What makes a good pilot? 

Aviation pioneer Wilbur Wright said it was possible to fly without engines, but not without knowledge and skill. "Another essential quality of a pilot is calmness, as well as the ability to analyse. You have to control your reactions, because faster is not always better. You have to make decisions at the right time and have the knowledge of the situation that only experience can give you," says Ignacio, whose vocation, like that of many of the members of his team, stems from his family background. "I've always smelled kerosene in my house. I ate in the pavilions with the pilots, watched the planes and was always fascinated by them," he says. 

Ignacio Lombo


The same passion beats in the heart of Stephan Leuthner, who has dreamed of becoming a pilot since his first flight in a motor glider at the age of 6. "You have to be aggressive in the way you pursue your goals during a flight and have a lot of self-confidence, but you also have to be self-reflective, don't act like a cowboy. The most important quality of a good flight test pilot is honesty: be aware of your limitations, keep improving, and if you see a problem, assess whether it was your fault or a problem with the aircraft. Other people's lives depend on your honesty.”


Stephan Leuthner


Jesús Ruiz points out another essential characteristic of a good pilot: the "we" versus the "I". "Teamwork is a fundamental part of our DNA. For example, you can fly in a formation of 3 or 4 fighters and in the middle of an operation the dynamics change and you take over the leadership of the team. Knowing how to follow is as important as knowing how to lead.

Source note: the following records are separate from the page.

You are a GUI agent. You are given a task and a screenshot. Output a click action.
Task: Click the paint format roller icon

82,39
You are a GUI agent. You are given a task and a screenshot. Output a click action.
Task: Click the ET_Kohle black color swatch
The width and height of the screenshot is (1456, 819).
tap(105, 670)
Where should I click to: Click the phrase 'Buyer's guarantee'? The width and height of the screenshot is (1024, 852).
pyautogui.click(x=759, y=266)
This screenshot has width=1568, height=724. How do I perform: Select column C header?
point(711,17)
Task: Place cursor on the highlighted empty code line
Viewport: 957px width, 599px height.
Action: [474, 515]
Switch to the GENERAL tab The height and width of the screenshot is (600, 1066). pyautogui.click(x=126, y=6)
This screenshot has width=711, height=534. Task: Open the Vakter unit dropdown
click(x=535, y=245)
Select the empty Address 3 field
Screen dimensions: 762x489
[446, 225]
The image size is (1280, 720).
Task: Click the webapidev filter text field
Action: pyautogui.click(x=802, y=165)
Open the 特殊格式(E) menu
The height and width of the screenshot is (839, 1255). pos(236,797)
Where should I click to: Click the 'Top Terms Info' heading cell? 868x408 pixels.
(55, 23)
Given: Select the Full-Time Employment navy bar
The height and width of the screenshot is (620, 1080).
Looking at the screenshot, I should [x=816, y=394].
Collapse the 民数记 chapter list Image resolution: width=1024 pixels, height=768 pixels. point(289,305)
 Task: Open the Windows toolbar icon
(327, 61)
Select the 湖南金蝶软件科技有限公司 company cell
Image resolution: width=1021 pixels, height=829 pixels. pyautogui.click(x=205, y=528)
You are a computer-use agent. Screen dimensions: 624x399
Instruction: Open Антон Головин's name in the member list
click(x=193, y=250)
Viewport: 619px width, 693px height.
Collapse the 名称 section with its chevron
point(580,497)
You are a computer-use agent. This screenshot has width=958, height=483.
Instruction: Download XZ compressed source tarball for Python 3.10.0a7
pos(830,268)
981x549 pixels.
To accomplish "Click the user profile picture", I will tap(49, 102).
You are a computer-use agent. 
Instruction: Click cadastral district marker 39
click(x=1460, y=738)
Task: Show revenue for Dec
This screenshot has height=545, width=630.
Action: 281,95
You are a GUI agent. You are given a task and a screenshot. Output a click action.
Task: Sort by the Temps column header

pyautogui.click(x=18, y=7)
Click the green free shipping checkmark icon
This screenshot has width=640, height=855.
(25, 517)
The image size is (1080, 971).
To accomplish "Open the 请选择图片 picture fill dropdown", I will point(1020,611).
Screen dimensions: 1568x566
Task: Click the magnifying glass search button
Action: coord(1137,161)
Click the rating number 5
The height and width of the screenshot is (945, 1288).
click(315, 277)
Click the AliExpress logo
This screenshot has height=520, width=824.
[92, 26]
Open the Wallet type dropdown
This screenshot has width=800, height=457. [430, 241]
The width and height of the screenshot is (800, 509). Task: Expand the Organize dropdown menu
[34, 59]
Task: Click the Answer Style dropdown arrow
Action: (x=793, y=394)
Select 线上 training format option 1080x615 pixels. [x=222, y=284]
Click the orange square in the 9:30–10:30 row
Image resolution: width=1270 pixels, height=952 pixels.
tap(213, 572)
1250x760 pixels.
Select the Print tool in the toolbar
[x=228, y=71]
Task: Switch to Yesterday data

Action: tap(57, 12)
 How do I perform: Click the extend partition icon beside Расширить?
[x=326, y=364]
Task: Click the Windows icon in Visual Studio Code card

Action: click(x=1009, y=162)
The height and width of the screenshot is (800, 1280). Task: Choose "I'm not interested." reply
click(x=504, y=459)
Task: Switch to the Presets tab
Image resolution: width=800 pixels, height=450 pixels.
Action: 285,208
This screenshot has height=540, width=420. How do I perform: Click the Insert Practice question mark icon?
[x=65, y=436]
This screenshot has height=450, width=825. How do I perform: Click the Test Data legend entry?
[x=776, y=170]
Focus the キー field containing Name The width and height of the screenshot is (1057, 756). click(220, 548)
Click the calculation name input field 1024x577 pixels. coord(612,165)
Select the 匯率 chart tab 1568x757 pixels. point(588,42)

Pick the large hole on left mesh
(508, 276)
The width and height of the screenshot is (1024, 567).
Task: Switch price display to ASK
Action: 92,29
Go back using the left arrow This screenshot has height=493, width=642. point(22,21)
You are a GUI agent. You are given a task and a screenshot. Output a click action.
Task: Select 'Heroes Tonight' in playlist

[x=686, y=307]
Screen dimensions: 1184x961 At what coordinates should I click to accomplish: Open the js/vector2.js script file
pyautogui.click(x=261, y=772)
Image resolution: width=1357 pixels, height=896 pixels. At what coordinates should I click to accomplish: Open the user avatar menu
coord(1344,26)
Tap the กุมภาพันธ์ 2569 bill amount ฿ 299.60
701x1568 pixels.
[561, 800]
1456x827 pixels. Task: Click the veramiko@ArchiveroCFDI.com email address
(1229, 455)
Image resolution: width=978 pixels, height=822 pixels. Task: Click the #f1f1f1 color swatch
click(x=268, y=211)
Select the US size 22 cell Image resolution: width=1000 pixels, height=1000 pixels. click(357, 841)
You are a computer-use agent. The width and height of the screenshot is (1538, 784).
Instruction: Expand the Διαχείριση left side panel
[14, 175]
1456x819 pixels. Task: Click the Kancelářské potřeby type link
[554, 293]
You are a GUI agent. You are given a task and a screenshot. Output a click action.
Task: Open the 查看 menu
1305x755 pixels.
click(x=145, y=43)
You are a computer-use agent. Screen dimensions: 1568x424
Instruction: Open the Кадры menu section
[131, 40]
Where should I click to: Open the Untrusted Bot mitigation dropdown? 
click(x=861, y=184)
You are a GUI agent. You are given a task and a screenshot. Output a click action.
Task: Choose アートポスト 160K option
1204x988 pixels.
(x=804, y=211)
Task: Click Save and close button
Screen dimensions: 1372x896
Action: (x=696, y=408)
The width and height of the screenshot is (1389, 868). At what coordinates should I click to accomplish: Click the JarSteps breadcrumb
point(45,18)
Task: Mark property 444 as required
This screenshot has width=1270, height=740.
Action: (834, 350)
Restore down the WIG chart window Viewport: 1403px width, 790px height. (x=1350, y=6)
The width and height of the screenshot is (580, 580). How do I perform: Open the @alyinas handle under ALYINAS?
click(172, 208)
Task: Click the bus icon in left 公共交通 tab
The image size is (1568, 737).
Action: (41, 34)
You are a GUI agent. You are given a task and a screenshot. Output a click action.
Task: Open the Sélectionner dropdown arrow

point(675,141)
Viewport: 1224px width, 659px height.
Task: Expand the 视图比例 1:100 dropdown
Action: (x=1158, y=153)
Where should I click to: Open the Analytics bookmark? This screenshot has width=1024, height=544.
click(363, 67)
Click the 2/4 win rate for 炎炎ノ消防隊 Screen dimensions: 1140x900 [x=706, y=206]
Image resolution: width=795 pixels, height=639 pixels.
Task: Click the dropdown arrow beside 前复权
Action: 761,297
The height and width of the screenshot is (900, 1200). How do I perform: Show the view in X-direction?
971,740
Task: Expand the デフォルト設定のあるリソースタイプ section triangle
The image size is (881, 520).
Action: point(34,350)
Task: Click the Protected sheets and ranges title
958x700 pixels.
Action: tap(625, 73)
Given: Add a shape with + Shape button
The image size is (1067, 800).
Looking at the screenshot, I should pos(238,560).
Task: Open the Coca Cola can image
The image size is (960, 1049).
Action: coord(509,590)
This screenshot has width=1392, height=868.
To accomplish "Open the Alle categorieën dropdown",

"Being a pilot is made up of an infinite number of small daily victories," summarises Carlos Pinilla, who as a child collected aviation badges and models and made his own aeroplane albums by cutting out photos from magazines.
"There are many special moments in your career: your first flight, when you change aircraft, your first international exercise, the first time you fly as a mission commander... But in reality, being a pilot is about taking off and landing every day, those little daily victories".